In our highly medicated society, Americans consume more mind and mood altering drugs—legal, illegal and prescribed–than any other people in the world. Cocaine, heroin, marijuana, Xanax, Ambien, Atavan, alcohol and many more: a full spectrum of pain, anti-anxiety, anti-depressant and stimulating medications.
We all know people affected by the overuse of these substances. Some of us know people who have died from them.
But why are we in so much pain? So depressed? Why can’t we sleep?

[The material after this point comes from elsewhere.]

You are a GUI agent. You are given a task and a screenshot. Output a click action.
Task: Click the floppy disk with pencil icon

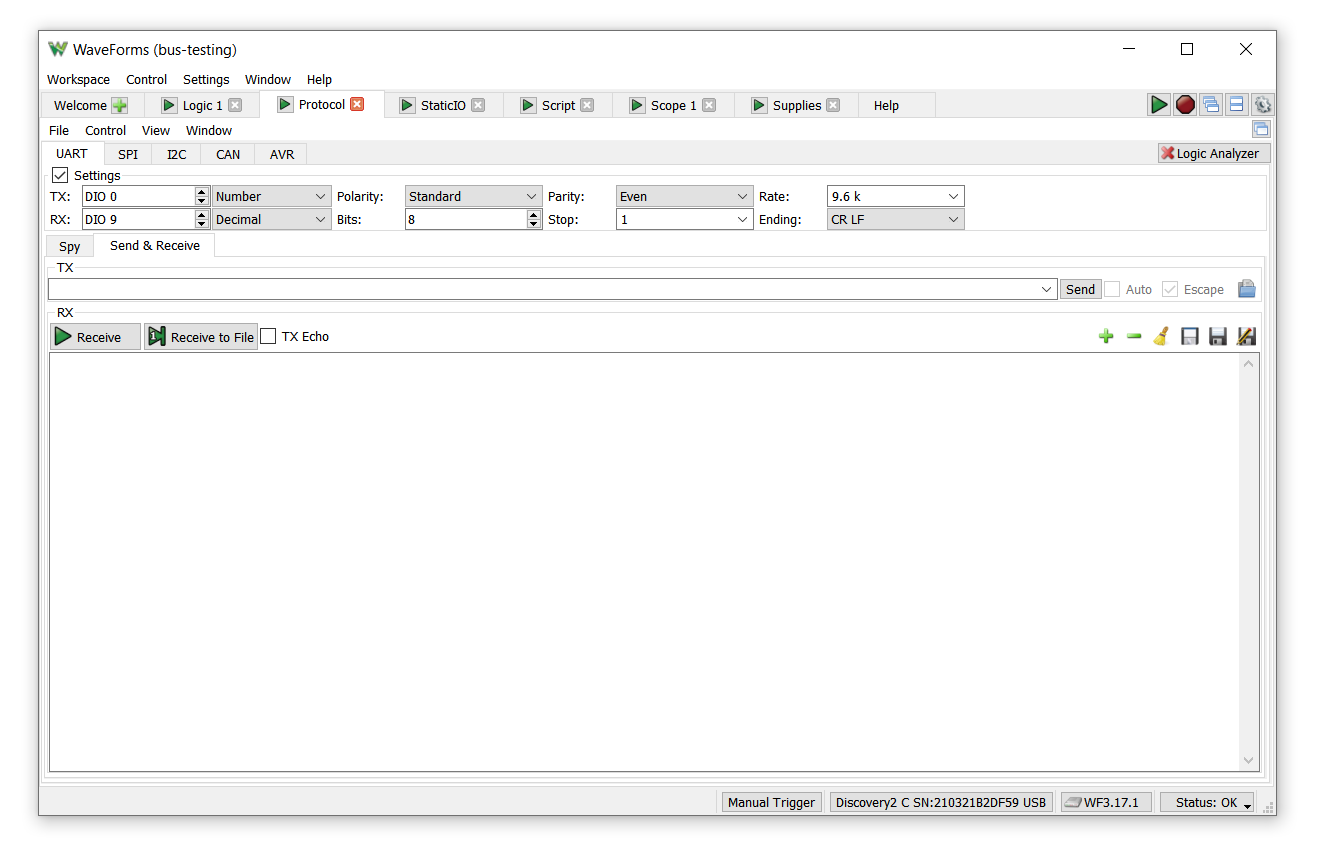[x=1246, y=337]

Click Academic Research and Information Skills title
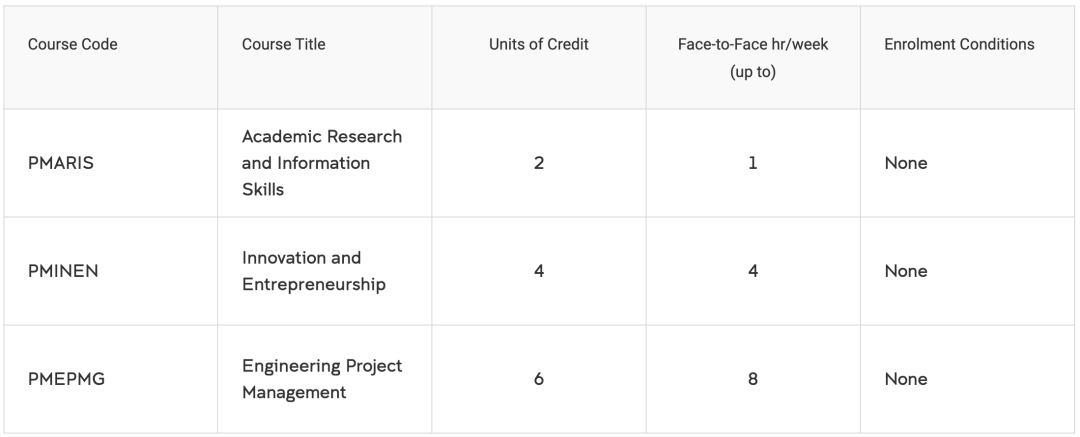click(321, 162)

Or focus?
Sometimes the cause is clear: You are hit by a car or fall off a ladder.
Or it may be more subtle–slow and steady—caused by long days spent staring at a computer screen, delivering kegs of beer or flipping mattresses.
In each of these cases, ligaments and muscles are torn, joints are swollen and nerves are irritated. And we feel pain.
But there is another kind of pain that begins at a deeper level; one that can’t be reduced to inflamed soft tissue. It’s a pain that arises from the interplay of mind and body, of our emotions, our chemistry and our structure.
The post-traumatic stress of a violent encounter, the break up of a relationship or the low grade despair of a life lived without meaning can effect all of the systems of our body. Changes in blood and hormone flow, muscle tension and heart rate may cause sleeplessness, anxiety, distraction, depression or chronic pain.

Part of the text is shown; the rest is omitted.